Collected data:

============================================================

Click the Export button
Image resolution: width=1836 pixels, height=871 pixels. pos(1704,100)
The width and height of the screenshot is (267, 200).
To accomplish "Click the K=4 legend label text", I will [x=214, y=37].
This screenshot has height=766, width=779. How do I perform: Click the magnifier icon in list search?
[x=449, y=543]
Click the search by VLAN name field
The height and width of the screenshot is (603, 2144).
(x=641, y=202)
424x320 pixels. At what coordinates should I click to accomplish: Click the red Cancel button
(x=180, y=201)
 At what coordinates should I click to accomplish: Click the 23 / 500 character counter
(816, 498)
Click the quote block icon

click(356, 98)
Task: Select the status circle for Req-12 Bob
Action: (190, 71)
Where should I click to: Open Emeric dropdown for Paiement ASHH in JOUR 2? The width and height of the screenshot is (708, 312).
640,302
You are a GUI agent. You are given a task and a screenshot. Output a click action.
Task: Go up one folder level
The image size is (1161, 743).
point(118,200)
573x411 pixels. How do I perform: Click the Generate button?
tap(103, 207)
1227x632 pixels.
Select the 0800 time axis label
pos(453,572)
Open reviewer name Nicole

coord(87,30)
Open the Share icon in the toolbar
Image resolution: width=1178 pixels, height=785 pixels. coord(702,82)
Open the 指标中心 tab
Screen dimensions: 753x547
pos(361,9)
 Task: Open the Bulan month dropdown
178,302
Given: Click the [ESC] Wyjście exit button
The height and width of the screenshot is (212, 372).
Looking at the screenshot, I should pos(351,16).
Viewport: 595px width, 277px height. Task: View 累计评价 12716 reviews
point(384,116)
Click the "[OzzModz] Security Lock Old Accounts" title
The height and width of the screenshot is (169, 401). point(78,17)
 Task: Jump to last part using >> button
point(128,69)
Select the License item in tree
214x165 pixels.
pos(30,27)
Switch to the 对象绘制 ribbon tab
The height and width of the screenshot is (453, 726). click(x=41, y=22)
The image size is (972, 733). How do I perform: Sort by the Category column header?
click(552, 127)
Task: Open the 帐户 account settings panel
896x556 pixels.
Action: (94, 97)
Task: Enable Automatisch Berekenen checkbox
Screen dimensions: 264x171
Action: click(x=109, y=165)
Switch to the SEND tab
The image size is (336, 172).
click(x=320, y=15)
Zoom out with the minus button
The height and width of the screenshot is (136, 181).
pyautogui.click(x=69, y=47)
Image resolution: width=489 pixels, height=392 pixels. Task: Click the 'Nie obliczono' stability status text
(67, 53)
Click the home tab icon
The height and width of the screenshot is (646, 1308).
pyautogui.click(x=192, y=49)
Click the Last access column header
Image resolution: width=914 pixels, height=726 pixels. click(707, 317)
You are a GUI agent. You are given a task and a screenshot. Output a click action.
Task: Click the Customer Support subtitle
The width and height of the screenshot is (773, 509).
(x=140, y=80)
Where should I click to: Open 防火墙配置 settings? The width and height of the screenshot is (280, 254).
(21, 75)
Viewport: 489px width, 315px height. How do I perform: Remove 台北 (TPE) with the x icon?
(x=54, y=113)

============================================================

WHAT IS BEING ASKED
What is needed is an exact copy of all the entries.

ANSWER TO THE EXERCISE
Click the Export button
Image resolution: width=1836 pixels, height=871 pixels. pos(1704,100)
The width and height of the screenshot is (267, 200).
To accomplish "Click the K=4 legend label text", I will [x=214, y=37].
This screenshot has height=766, width=779. How do I perform: Click the magnifier icon in list search?
[x=449, y=543]
Click the search by VLAN name field
The height and width of the screenshot is (603, 2144).
(x=641, y=202)
424x320 pixels. At what coordinates should I click to accomplish: Click the red Cancel button
(x=180, y=201)
 At what coordinates should I click to accomplish: Click the 23 / 500 character counter
(816, 498)
Click the quote block icon

click(356, 98)
Task: Select the status circle for Req-12 Bob
Action: (190, 71)
Where should I click to: Open Emeric dropdown for Paiement ASHH in JOUR 2? The width and height of the screenshot is (708, 312).
640,302
You are a GUI agent. You are given a task and a screenshot. Output a click action.
Task: Go up one folder level
The image size is (1161, 743).
point(118,200)
573x411 pixels. How do I perform: Click the Generate button?
tap(103, 207)
1227x632 pixels.
Select the 0800 time axis label
pos(453,572)
Open reviewer name Nicole

coord(87,30)
Open the Share icon in the toolbar
Image resolution: width=1178 pixels, height=785 pixels. coord(702,82)
Open the 指标中心 tab
Screen dimensions: 753x547
pos(361,9)
 Task: Open the Bulan month dropdown
178,302
Given: Click the [ESC] Wyjście exit button
The height and width of the screenshot is (212, 372).
Looking at the screenshot, I should pos(351,16).
Viewport: 595px width, 277px height. Task: View 累计评价 12716 reviews
point(384,116)
Click the "[OzzModz] Security Lock Old Accounts" title
The height and width of the screenshot is (169, 401). point(78,17)
 Task: Jump to last part using >> button
point(128,69)
Select the License item in tree
214x165 pixels.
pos(30,27)
Switch to the 对象绘制 ribbon tab
The height and width of the screenshot is (453, 726). click(x=41, y=22)
The image size is (972, 733). How do I perform: Sort by the Category column header?
click(552, 127)
Task: Open the 帐户 account settings panel
896x556 pixels.
Action: (94, 97)
Task: Enable Automatisch Berekenen checkbox
Screen dimensions: 264x171
Action: click(x=109, y=165)
Switch to the SEND tab
The image size is (336, 172).
click(x=320, y=15)
Zoom out with the minus button
The height and width of the screenshot is (136, 181).
pyautogui.click(x=69, y=47)
Image resolution: width=489 pixels, height=392 pixels. Task: Click the 'Nie obliczono' stability status text
(67, 53)
Click the home tab icon
The height and width of the screenshot is (646, 1308).
pyautogui.click(x=192, y=49)
Click the Last access column header
Image resolution: width=914 pixels, height=726 pixels. click(707, 317)
You are a GUI agent. You are given a task and a screenshot. Output a click action.
Task: Click the Customer Support subtitle
The width and height of the screenshot is (773, 509).
(x=140, y=80)
Where should I click to: Open 防火墙配置 settings? The width and height of the screenshot is (280, 254).
(21, 75)
Viewport: 489px width, 315px height. How do I perform: Remove 台北 (TPE) with the x icon?
(x=54, y=113)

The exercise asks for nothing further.